PROBLEM DESCRIPTION>
Below are records; repeat them all exactly.

Stored records:
☆ ☆ ☆ ☆ ☆ ☆ ☆

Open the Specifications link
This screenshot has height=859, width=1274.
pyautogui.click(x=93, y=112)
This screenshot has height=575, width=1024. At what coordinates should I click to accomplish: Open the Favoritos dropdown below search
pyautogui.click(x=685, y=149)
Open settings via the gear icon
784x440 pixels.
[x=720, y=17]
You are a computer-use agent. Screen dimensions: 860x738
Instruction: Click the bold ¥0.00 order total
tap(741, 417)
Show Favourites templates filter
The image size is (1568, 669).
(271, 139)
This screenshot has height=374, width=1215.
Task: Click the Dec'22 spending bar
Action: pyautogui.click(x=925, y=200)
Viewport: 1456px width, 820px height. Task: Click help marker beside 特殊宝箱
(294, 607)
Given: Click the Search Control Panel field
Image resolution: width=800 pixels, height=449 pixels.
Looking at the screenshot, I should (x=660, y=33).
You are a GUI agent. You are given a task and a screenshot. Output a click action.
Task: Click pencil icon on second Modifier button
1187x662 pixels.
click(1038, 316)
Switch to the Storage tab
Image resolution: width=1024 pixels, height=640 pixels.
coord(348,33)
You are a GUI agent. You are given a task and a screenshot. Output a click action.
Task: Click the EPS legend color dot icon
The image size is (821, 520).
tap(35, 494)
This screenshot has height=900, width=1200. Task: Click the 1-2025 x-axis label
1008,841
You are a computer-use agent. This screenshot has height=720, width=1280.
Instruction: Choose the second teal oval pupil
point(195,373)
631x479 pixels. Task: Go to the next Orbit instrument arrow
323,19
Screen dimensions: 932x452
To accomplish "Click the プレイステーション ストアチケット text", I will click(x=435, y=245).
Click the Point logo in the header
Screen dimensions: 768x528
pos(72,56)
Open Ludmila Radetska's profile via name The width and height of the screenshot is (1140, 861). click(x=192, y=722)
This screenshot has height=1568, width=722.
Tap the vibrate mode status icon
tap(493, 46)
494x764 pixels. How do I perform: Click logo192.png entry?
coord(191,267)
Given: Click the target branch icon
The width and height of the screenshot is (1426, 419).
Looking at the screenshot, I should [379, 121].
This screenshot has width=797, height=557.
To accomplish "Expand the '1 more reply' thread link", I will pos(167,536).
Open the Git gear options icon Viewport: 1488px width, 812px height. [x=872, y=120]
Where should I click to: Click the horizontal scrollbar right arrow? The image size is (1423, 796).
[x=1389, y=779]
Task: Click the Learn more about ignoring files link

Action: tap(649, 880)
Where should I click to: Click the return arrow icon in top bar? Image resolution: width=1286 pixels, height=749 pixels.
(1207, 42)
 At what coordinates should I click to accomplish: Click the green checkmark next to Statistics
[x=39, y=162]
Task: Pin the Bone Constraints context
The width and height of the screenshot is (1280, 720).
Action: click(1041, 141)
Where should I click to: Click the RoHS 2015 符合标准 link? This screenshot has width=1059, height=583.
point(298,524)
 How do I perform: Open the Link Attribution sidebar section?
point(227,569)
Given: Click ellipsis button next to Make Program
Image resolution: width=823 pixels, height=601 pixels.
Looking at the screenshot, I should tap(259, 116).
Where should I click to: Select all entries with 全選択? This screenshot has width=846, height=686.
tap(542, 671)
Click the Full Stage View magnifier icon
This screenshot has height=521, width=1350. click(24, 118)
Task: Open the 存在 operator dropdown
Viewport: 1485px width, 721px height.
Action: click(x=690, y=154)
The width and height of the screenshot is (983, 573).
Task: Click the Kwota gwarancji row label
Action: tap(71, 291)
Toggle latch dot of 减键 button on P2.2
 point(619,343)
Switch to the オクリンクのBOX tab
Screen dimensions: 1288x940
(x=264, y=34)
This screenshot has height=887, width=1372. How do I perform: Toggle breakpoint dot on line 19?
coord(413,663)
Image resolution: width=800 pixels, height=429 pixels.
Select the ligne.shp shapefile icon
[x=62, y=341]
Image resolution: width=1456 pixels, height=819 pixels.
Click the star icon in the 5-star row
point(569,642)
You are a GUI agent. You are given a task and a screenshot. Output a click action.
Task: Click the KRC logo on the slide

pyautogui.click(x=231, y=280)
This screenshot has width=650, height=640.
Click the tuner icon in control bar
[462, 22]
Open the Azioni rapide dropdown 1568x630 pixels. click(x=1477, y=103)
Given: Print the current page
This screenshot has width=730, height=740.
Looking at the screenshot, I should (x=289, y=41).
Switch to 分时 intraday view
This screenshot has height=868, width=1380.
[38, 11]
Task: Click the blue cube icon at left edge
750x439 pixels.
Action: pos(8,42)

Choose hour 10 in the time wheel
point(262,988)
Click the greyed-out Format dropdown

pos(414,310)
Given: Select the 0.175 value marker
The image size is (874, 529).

☆ ☆ ☆ ☆ ☆ ☆ ☆

WORKED SOLUTION>
Open the Specifications link
This screenshot has height=859, width=1274.
pyautogui.click(x=93, y=112)
This screenshot has height=575, width=1024. At what coordinates should I click to accomplish: Open the Favoritos dropdown below search
pyautogui.click(x=685, y=149)
Open settings via the gear icon
784x440 pixels.
[x=720, y=17]
You are a computer-use agent. Screen dimensions: 860x738
Instruction: Click the bold ¥0.00 order total
tap(741, 417)
Show Favourites templates filter
The image size is (1568, 669).
(271, 139)
This screenshot has height=374, width=1215.
Task: Click the Dec'22 spending bar
Action: pyautogui.click(x=925, y=200)
Viewport: 1456px width, 820px height. Task: Click help marker beside 特殊宝箱
(294, 607)
Given: Click the Search Control Panel field
Image resolution: width=800 pixels, height=449 pixels.
Looking at the screenshot, I should (x=660, y=33).
You are a GUI agent. You are given a task and a screenshot. Output a click action.
Task: Click pencil icon on second Modifier button
1187x662 pixels.
click(1038, 316)
Switch to the Storage tab
Image resolution: width=1024 pixels, height=640 pixels.
coord(348,33)
You are a GUI agent. You are given a task and a screenshot. Output a click action.
Task: Click the EPS legend color dot icon
The image size is (821, 520).
tap(35, 494)
This screenshot has height=900, width=1200. Task: Click the 1-2025 x-axis label
1008,841
You are a computer-use agent. This screenshot has height=720, width=1280.
Instruction: Choose the second teal oval pupil
point(195,373)
631x479 pixels. Task: Go to the next Orbit instrument arrow
323,19
Screen dimensions: 932x452
To accomplish "Click the プレイステーション ストアチケット text", I will click(x=435, y=245).
Click the Point logo in the header
Screen dimensions: 768x528
pos(72,56)
Open Ludmila Radetska's profile via name The width and height of the screenshot is (1140, 861). click(x=192, y=722)
This screenshot has height=1568, width=722.
Tap the vibrate mode status icon
tap(493, 46)
494x764 pixels. How do I perform: Click logo192.png entry?
coord(191,267)
Given: Click the target branch icon
The width and height of the screenshot is (1426, 419).
Looking at the screenshot, I should [379, 121].
This screenshot has width=797, height=557.
To accomplish "Expand the '1 more reply' thread link", I will pos(167,536).
Open the Git gear options icon Viewport: 1488px width, 812px height. [x=872, y=120]
Where should I click to: Click the horizontal scrollbar right arrow? The image size is (1423, 796).
[x=1389, y=779]
Task: Click the Learn more about ignoring files link

Action: tap(649, 880)
Where should I click to: Click the return arrow icon in top bar? Image resolution: width=1286 pixels, height=749 pixels.
(1207, 42)
 At what coordinates should I click to accomplish: Click the green checkmark next to Statistics
[x=39, y=162]
Task: Pin the Bone Constraints context
The width and height of the screenshot is (1280, 720).
Action: click(1041, 141)
Where should I click to: Click the RoHS 2015 符合标准 link? This screenshot has width=1059, height=583.
point(298,524)
 How do I perform: Open the Link Attribution sidebar section?
point(227,569)
Given: Click ellipsis button next to Make Program
Image resolution: width=823 pixels, height=601 pixels.
Looking at the screenshot, I should tap(259, 116).
Where should I click to: Select all entries with 全選択? This screenshot has width=846, height=686.
tap(542, 671)
Click the Full Stage View magnifier icon
This screenshot has height=521, width=1350. click(24, 118)
Task: Open the 存在 operator dropdown
Viewport: 1485px width, 721px height.
Action: click(x=690, y=154)
The width and height of the screenshot is (983, 573).
Task: Click the Kwota gwarancji row label
Action: tap(71, 291)
Toggle latch dot of 减键 button on P2.2
 point(619,343)
Switch to the オクリンクのBOX tab
Screen dimensions: 1288x940
(x=264, y=34)
This screenshot has height=887, width=1372. How do I perform: Toggle breakpoint dot on line 19?
coord(413,663)
Image resolution: width=800 pixels, height=429 pixels.
Select the ligne.shp shapefile icon
[x=62, y=341]
Image resolution: width=1456 pixels, height=819 pixels.
Click the star icon in the 5-star row
point(569,642)
You are a GUI agent. You are given a task and a screenshot. Output a click action.
Task: Click the KRC logo on the slide

pyautogui.click(x=231, y=280)
This screenshot has width=650, height=640.
Click the tuner icon in control bar
[462, 22]
Open the Azioni rapide dropdown 1568x630 pixels. click(x=1477, y=103)
Given: Print the current page
This screenshot has width=730, height=740.
Looking at the screenshot, I should (x=289, y=41).
Switch to 分时 intraday view
This screenshot has height=868, width=1380.
[38, 11]
Task: Click the blue cube icon at left edge
750x439 pixels.
Action: pos(8,42)

Choose hour 10 in the time wheel
point(262,988)
Click the greyed-out Format dropdown

pos(414,310)
Given: Select the 0.175 value marker
The image size is (874, 529).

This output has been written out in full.